MTL CANNABIS CORP. ANNOUNCES CLOSING OF $2 MILLION BROKERED LIFE OFFERING LED BY CENTURION ONE CAPITAL
The interest we received exceeded the amount ultimately raised, but we strategically chose to close on a smaller, more disciplined transaction. This allows us to advance our plans with a strong and supportive shareholder base while minimizing dilution and maintaining flexibility.
The Offering was initially targeted at approximately $4 million; however, following discussions with the Lead Agent and strong investor interest, the Company determined it was in the best interest of shareholders to complete a $2 million financing. This strategic decision allowed the Company to focus on attracting a core group of high-quality, long-term investors who align with its vision and growth plans.
"We are very pleased with the outcome of this successful financing," said Mike Perron, Chief Executive Officer of the Company. "The interest we received exceeded the amount ultimately raised, but we strategically chose to close on a smaller, more disciplined transaction. This allows us to advance our plans with a strong and supportive shareholder base while minimizing dilution and maintaining flexibility."
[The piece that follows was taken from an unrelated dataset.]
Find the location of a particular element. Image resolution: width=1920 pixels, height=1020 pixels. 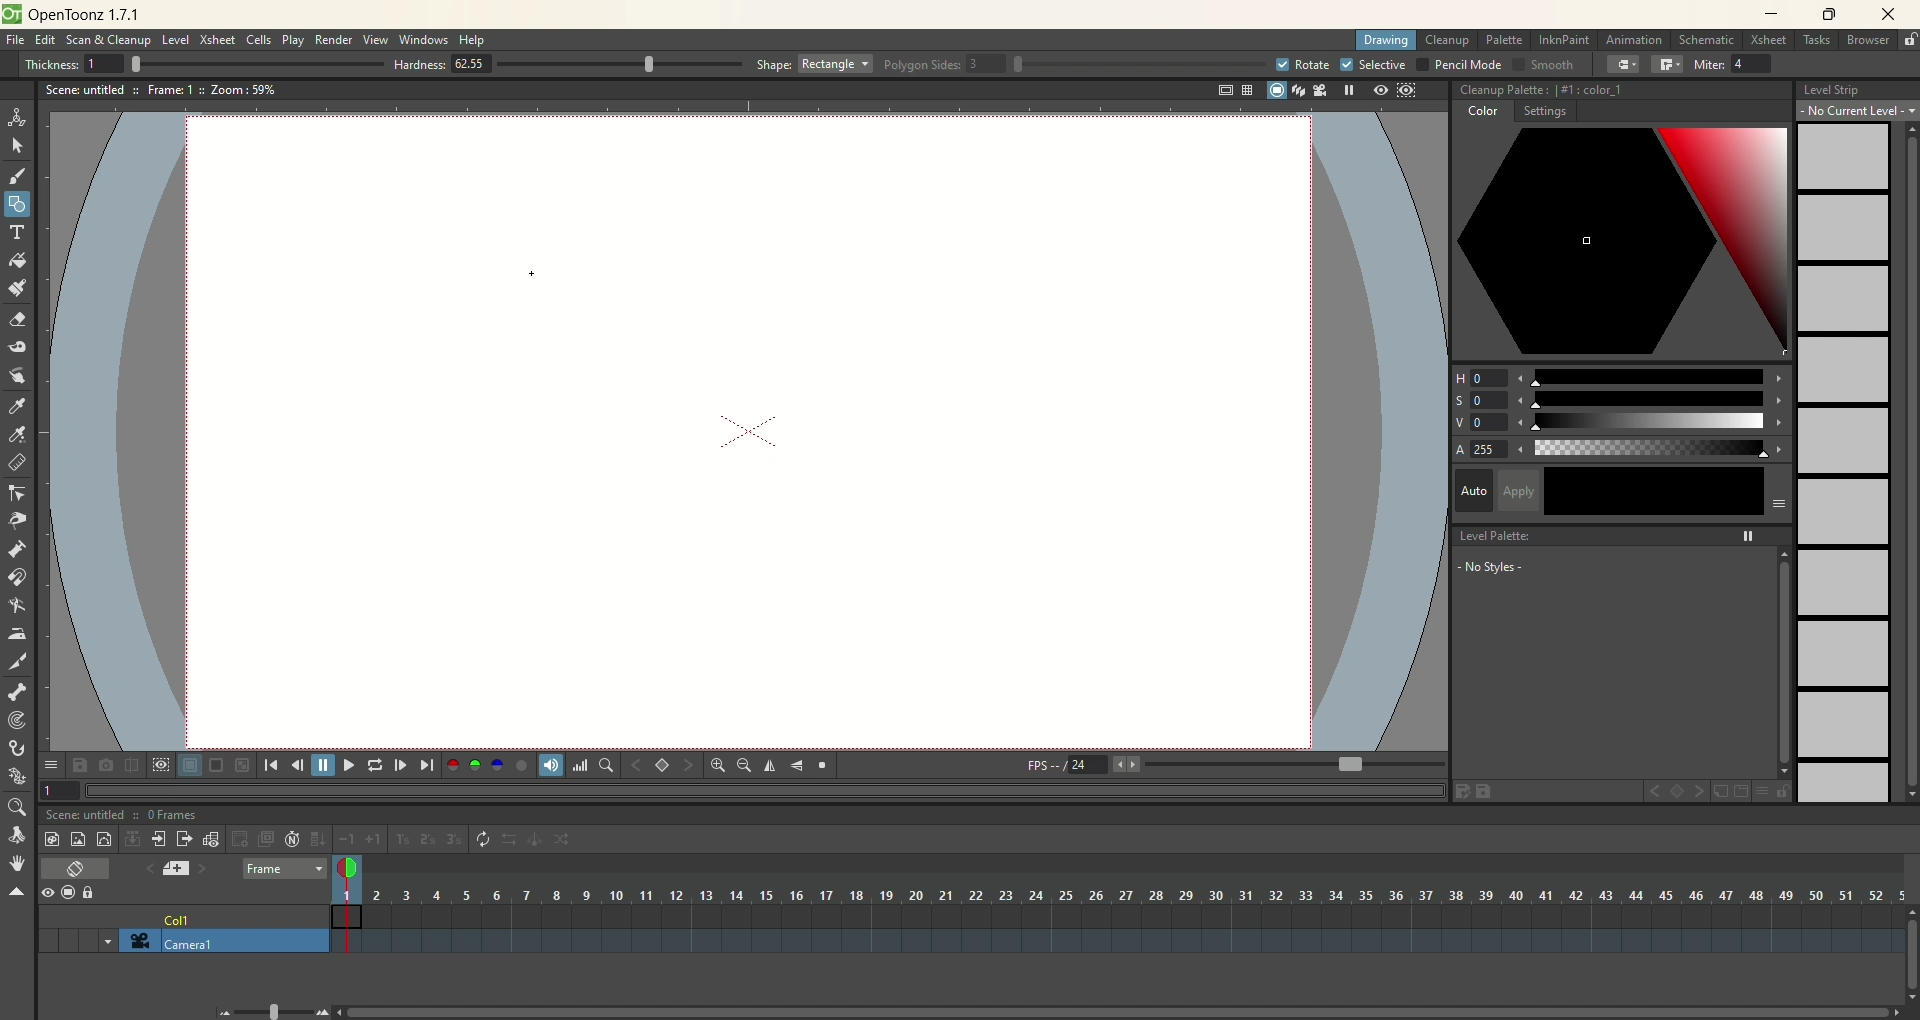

The Company intends to use the net proceeds from the Offering for capital expenditures and brand-awareness initiatives and marketing activities.
In connection with the Offering, the Company paid a cash commission of $143,233.95 and issued 220,360 broker warrants (the "Broker Warrants") and a corporate finance fee paid through the issuance of 157,400 Units. Each Broker Warrant entitles the holder to acquire a Unit at the Issue Price for a period of three years from the Closing Date.
Certain insiders of the Company participated in the Offering, acquiring an aggregate of 154,000 Units on the same basis as other subscribers. The participation in the Offering by insiders of the Company constitutes a "related party transaction" as such term is defined under Multilateral Instrument 61-101, Protection of Minority Security Holders in Special Transactions ("MI 61-101"). The Company is relying on exemptions in MI 61-101 from the formal valuation and minority shareholder approval requirements of MI 61-101 as neither the fair market value of the Units subscribed for by the insiders, nor the consideration for the units paid by such insiders, is more than 25% of the Company's market capitalization.
This news release does not constitute an offer to sell or a solicitation of an offer to buy any of the securities in the United States. The securities have not been and will not be registered under the United States Securities Act of 1933, as amended (the "U.S. Securities Act") or any state securities laws and may not be offered or sold within the United States or to "U.S. persons" (as that term is defined in Rule 902(k) of Regulation S under the U.S. Securities Act) unless registered under the U.S. Securities Act and applicable state securities laws or an exemption from such registration is available.
Neither the CSE nor its Regulation Services Provider (as that term is defined in the policies of the CSE) accepts responsibility for the adequacy or accuracy of this release.